PROBLEM DETAILS: Once you have read the records below, restate them word for word.

[Stored data]
%%

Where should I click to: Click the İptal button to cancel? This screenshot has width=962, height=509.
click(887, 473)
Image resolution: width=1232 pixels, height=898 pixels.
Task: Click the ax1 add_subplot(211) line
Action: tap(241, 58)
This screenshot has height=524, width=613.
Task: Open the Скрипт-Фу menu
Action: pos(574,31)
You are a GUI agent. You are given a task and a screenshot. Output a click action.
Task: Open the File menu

%%

OUTPUT:
Where should I click to: Click the İptal button to cancel? This screenshot has width=962, height=509.
click(887, 473)
Image resolution: width=1232 pixels, height=898 pixels.
Task: Click the ax1 add_subplot(211) line
Action: tap(241, 58)
This screenshot has height=524, width=613.
Task: Open the Скрипт-Фу menu
Action: pos(574,31)
You are a GUI agent. You are given a task and a screenshot. Output a click action.
Task: Open the File menu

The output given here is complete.